# Sparking 322



## alaft61ri (Oct 11, 2019)

My hudson with sit still sparks alot bought new brass wheels. Ck the dime ck cleaned the track and the engine runs erratic. Here is a pic of the wheels on tender. Any advice would be great..thanks 
Al
.


----------



## T-Man (May 16, 2008)

Does your tender have slides? Get a meter and check the tender truck insulators. You may have an intermitting source so move the truck around and see it if grounds out.


----------



## flyernut (Oct 31, 2010)

T-Man said:


> Does your tender have slides? Get a meter and check the tender truck insulators. You may have an intermitting source so move the truck around and see it if grounds out.
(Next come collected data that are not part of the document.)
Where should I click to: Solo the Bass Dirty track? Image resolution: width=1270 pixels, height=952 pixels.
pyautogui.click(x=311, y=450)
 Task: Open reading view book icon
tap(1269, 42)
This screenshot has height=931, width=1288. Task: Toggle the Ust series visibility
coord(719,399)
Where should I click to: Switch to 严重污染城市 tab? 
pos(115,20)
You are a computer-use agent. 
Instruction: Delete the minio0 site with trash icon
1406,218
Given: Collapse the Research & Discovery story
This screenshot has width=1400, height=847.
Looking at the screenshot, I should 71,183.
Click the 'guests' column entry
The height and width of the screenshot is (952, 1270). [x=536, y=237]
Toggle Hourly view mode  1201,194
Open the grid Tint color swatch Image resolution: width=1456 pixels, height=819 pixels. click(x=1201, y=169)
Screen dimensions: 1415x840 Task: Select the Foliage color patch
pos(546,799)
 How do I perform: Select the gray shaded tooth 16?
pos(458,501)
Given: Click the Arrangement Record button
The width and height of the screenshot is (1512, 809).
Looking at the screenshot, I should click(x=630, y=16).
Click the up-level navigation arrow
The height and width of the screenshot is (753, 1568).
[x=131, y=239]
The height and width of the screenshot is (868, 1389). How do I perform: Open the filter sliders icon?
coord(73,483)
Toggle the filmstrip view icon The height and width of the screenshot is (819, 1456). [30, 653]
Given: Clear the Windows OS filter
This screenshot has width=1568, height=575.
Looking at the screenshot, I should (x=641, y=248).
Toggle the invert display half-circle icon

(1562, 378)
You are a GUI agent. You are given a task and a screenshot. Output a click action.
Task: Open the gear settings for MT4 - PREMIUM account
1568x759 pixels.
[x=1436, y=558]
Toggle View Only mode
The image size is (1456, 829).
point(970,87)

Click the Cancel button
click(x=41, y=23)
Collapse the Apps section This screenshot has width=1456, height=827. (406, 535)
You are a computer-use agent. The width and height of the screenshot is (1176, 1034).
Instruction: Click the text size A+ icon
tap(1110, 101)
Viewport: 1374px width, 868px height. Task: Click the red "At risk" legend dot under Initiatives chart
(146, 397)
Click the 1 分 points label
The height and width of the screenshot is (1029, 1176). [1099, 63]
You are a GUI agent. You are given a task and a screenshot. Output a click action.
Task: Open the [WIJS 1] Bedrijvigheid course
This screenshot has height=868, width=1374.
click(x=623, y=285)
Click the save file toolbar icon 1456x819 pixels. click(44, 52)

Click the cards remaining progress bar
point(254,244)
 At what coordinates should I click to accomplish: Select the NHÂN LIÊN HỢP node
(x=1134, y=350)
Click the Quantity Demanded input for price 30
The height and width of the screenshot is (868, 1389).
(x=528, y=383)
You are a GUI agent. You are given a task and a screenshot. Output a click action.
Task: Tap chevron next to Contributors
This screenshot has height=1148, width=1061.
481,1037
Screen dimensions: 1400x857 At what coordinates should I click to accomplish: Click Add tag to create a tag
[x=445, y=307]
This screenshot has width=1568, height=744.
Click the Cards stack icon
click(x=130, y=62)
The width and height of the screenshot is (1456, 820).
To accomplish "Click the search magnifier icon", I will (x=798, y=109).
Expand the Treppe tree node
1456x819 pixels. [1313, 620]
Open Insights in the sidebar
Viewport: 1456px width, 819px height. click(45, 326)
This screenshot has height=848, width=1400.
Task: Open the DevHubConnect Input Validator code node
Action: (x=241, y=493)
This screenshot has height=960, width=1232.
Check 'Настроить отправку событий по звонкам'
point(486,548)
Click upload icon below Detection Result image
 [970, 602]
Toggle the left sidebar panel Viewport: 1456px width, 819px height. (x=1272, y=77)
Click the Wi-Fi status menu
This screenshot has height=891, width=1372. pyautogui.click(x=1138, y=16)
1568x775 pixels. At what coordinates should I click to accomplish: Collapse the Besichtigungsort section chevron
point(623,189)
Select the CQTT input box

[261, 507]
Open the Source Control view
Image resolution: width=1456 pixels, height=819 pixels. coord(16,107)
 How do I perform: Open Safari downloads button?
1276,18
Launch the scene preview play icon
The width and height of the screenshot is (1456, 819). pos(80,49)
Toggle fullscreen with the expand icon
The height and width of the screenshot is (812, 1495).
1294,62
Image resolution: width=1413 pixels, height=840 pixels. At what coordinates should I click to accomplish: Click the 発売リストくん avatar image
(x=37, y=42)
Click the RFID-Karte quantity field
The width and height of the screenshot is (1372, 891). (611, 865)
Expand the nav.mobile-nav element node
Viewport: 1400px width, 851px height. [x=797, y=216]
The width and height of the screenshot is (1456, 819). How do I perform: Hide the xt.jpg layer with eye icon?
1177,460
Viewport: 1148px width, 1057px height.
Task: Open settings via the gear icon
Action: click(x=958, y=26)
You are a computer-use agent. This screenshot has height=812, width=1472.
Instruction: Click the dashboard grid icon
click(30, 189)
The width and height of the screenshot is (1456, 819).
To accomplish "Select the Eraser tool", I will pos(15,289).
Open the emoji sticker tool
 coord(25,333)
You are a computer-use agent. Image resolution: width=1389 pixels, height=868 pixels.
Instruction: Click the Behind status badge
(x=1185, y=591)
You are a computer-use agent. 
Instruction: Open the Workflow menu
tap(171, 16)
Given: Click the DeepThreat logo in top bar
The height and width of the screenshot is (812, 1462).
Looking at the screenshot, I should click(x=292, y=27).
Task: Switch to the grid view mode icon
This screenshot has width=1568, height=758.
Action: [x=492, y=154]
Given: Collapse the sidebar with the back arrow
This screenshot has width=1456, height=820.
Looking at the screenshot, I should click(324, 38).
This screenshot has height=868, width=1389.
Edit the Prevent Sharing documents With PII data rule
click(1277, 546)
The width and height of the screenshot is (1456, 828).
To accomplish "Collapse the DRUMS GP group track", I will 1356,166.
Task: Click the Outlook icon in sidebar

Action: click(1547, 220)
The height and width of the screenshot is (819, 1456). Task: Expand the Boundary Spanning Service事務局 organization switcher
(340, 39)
I would think a intermittent source would throw the loco into neutral.


----------



## T-Man (May 16, 2008)

It does not cut the power to cycle the unit but just enough to cause a spark.. It's a quick check with a meter and the insulators are important.


----------



## alaft61ri (Oct 11, 2019)

Everything is goood cleaned tracks really brass wheels runs good . thanks


----------



## flyernut (Oct 31, 2010)

alaft61ri said:


> Everything is goood cleaned tracks really brass wheels runs good . thanks


With brass pick-up wheels, I use my Dremel with polishing wheels and compound, and make them shine like a mirror.


----------



## alaft61ri (Oct 11, 2019)

Ok thanks


----------